**Text excerpt:**
:::
However, I have actually told H that I am a member of SP site online where I can go to vent and understand how to deal with my situation better. This was not a shock to him because he already knew I was a member of a Single Parents site similar to this before we got married. I didn't tell H WHICH site exactly, but I guess if he really wanted to he could try to seek it out read the posts until he found the one that "sounds" like our sitch, but my H really doesn't care that much to "monitor" what I do online, and that is definitely one of the positives in our marriage that we both trust each other completely and are usually very open about our thoughts and activities (sometimes too open!) Lol! Smile

stormabruin's picture

I don't think it's deceitful. DH doesn't disclose every detail he discusses with other people. I wouldn't expect him too. He doesn't wish to drop what he's doing to let me vent when I feel I want to, so I come here. He's aware of the issues we have. We discuss them between us as needed. I tend to need to talk them out more than he does, for my own satisfaction. I can do that here.

jojo68's picture

Now if I was on here trolling for some booty…that would be deceitful.

OMG...I know this is serious but that made me laugh... Biggrin It is my therapy too.

JustAnotherSM's picture

When I joined this site, I told DH about it. Partly because I had found some solid advice about a few issues that I wanted to share with him. And partly because I didn't want him to think that I was being deceitful. Trust is a big deal in our marriage and I didn't want to break that trust.
:::
**Dataset extract:**
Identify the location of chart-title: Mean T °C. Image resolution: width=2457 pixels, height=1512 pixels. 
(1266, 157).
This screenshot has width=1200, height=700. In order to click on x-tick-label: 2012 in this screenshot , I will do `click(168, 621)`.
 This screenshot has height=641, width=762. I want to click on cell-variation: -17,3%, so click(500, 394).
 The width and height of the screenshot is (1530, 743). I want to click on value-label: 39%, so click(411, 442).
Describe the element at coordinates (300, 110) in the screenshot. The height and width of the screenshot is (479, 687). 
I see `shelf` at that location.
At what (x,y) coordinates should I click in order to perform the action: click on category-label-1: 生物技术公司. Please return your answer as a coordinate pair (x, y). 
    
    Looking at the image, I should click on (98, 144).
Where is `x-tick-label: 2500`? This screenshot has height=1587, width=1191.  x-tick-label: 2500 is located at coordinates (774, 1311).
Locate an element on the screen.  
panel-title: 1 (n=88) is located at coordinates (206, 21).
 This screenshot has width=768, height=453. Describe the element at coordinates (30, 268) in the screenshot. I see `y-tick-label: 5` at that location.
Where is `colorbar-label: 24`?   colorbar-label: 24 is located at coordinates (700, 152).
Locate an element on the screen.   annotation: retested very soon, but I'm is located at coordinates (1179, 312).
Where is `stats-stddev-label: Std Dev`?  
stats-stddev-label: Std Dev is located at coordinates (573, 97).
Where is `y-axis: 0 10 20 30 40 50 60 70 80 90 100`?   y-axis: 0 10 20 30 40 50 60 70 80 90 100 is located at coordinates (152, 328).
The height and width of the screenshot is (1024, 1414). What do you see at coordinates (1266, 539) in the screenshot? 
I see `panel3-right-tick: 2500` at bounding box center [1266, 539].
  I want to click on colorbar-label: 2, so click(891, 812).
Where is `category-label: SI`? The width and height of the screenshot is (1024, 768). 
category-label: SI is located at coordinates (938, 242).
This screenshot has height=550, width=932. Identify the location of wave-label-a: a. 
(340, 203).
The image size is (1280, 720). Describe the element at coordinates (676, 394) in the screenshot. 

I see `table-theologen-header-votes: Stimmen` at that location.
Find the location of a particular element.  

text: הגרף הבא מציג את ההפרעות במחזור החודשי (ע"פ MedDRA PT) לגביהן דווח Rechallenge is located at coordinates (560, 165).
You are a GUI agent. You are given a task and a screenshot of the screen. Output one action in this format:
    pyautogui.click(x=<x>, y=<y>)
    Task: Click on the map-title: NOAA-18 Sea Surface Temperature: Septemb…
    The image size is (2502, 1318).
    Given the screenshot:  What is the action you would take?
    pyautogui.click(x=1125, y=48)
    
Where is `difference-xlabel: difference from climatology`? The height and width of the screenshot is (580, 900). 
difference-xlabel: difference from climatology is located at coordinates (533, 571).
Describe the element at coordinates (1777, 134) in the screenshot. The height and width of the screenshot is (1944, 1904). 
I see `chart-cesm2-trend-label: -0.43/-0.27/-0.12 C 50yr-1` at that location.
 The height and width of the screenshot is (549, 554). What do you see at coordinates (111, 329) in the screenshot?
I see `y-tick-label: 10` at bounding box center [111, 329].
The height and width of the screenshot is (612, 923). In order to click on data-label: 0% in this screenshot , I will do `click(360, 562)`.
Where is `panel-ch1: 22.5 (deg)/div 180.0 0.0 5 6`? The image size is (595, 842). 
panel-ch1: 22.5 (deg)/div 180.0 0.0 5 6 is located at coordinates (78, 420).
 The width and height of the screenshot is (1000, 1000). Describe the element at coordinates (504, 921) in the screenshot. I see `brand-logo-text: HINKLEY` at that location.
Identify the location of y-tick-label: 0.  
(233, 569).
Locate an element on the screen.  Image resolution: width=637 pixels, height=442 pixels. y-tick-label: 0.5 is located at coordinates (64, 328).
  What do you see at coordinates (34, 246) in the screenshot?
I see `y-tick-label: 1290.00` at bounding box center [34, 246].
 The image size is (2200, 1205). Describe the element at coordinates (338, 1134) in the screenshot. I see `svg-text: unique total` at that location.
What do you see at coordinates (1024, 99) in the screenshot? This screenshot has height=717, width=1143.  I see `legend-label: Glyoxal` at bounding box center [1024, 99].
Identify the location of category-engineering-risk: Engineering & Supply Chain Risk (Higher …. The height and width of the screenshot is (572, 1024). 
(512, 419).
:::
In the forum excerpt above, explain in one to three sentences why the poster who writes "When I joined this site, I told DH about it" chose to tell DH.

The poster wanted to share some solid advice found on the site about a few issues, and also didn't want DH to think the poster was being deceitful. Trust is a big deal in their marriage, and the poster didn't want to break it.